After the vapor barrier we put up the ceiling. We used the cheapest pine tongue and groove that we could find and got a result that we love.  I wanted to use broken pallets (like I did for the cabinet doors, pics forthcoming) but decided that it would take me far to long to collect and but the pallets. I've seen ceilings done with pallets and they can turn out great.
Once the ceiling was up, I made the tops of the rooms round.  The framing was made on 45 degree angles because it's hard to frame in a circle.  We could have just sheeted over the framing, and had round rooms with angled tops, but I thought I could round out the corners.  I took 1/8" masonite, reffered to around here as "bendy board", cut it to fit the taper of the ceilings, covered it with lath and attached it to the framing members. I used a string from the center of the room to make a radius to ensure that the bendy board matched the radius of the tire walls.  If you compare the picture above with the one below, you can make out how the framing was done, and how the end product was different.
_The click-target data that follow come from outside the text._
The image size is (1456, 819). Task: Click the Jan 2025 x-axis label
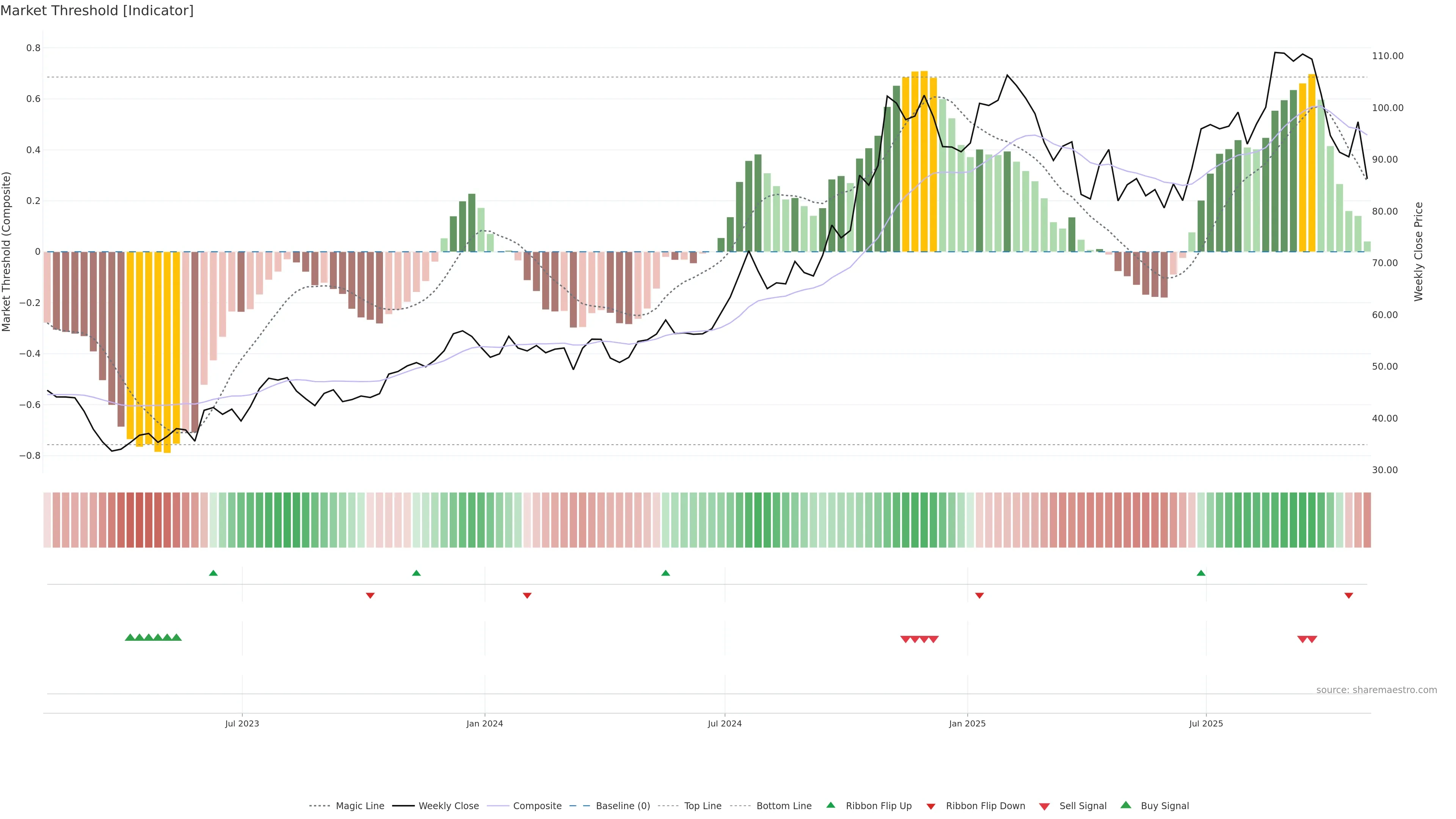pos(967,723)
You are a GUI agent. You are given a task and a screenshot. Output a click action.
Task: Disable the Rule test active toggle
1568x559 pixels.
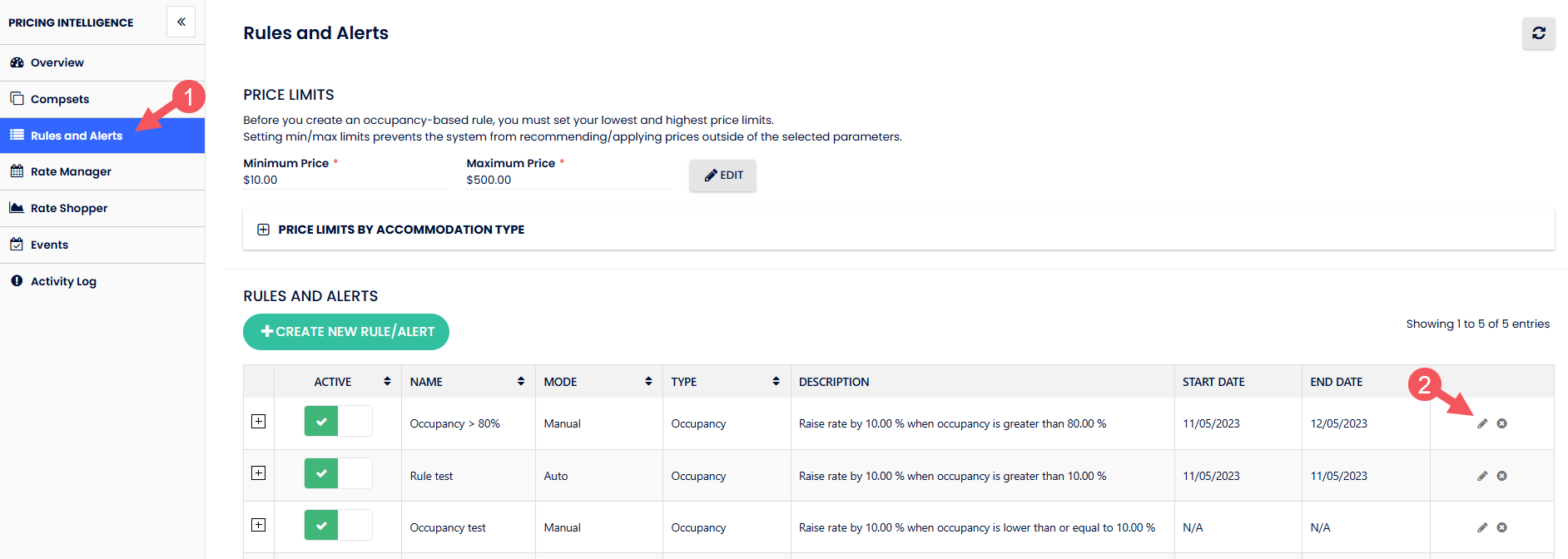338,474
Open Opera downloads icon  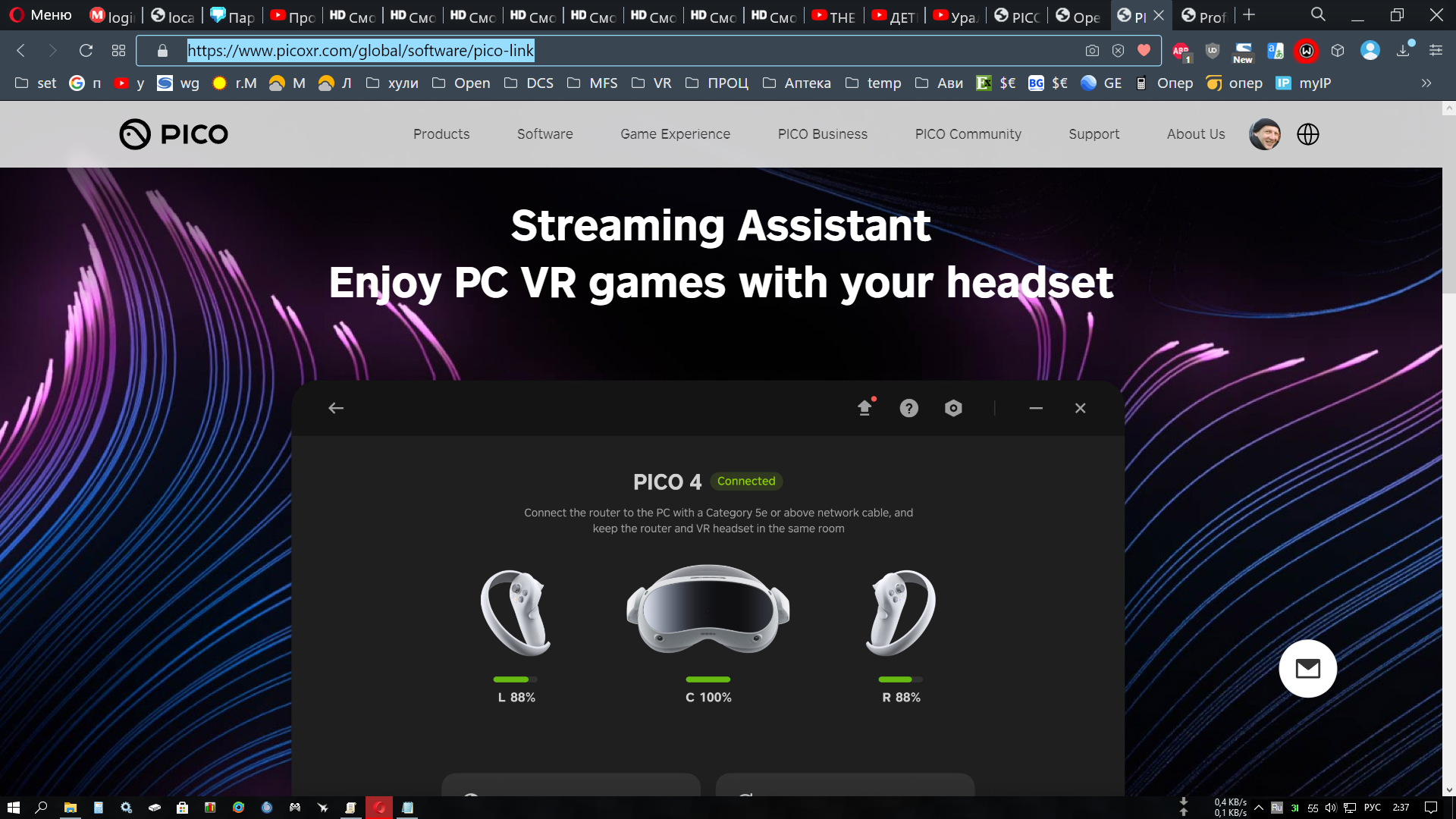pyautogui.click(x=1403, y=51)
In the bottom picture, you can see the string.
In this picture, the scratch coat is finished. I think I skipped all descriptions and we don't really have any pictures of the process.  We used the same mud mixture as before, but we screened the dirt to get out the large rocks. We used plaster scratchers to get a pretty deep scratch, so that the finish mud would stick well.  This was a long job, but the house is really starting to come together now.
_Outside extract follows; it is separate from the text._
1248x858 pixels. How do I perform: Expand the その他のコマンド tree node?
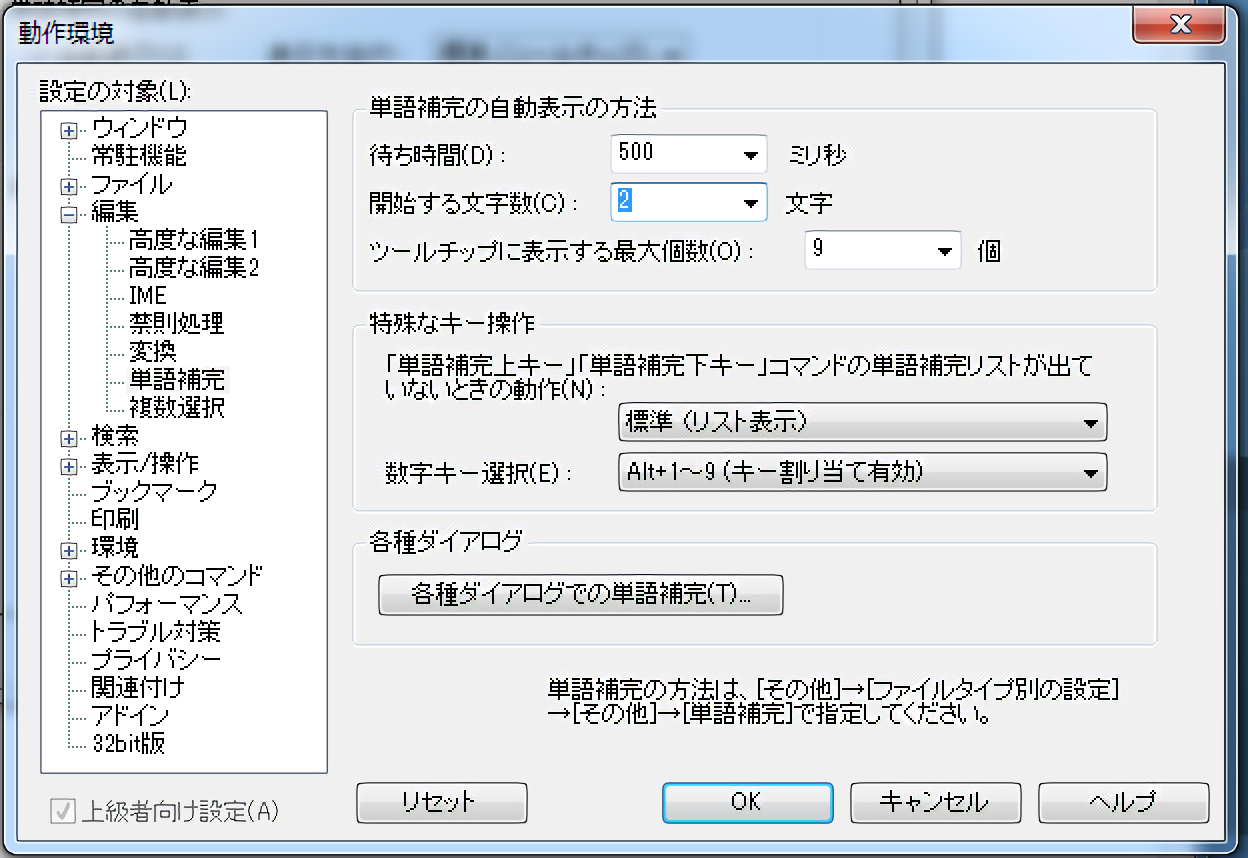[x=69, y=578]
We kept all of the tongue and groove cut-offs and used them above the kitchen. We cut them
This is the two end walls where the doors are, the planters, the bathroom and hallway walls, and the space beneath the windows.  The stucco crew was not to pleased with our bottle details, as it made a lot more work for them but I didn't appologize. It looks great!
into matching lengths and then nailed them in no particular order.
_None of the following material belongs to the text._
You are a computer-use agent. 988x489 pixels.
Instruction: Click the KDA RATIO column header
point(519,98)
With the ceiling up, we worked on some of the finish electrical, changing temporary fixtures for permanent ones and so on.  The finish electrical for the outlets and switches has to wait until the finish mud is on of course, but trying to get each of the outlets to be in plane with a coat of finish mud that isn't there was pretty tough. 

After the interior walls were all finished and the ceiling was up, we had the the stucco guy return and stucco any wall that was not going to be finished with mud.
These pictures show the floor cleaned and ready for the final flooring, but there was on step in between: I had to rewire the refrigerator and the light swithes in the great room.  The original blueprints put the frigde in the kitchen, which makes sense, but when we measured the space for it, it was going to take up A LOT of kitchen space. So instead we decided to put the fridge CLOSE to the kitchen, but in the great room, and build a pantry in the place where the fridge was supposed to go. Also, the kitchen area is in the sun all of the time, in the great room the fridge will not be in the sun and not have to work as hard. Fine. But the fridge uses DC power and the only place that I had run DC to was in the kitchen. Also, the electrician had put the light switches for the great room in a really dumb place, which turned out to be exactly where we wanted to put the fridge. So, I cut a trench in the concrete (!) from the inverter closet to the wall where the fridege was going to go, then I cut grooves in the mud on the wall to accomodate the new wires and switch box. I was a lot of extra, messy work, but it had
to be done. In this picture you can see the inverter room, the trench in the concrete from the inverter room to the wall, and the grooves cut into the mud. To make the grooves in the mud I just used a circular saw.  BAD NEWS for the blade, but worked! The blue box on top is the new DC outlet for the fridge. The white plate on the right is where the switches used to be (see, stupid place!) and the silver box on the left is the new switch position. We swept up all of the mud from making the grooves, added some water and stuck it back in the holes to cover the wire.  We mixed new cement to patch the floor, then we were ready for the finish floor.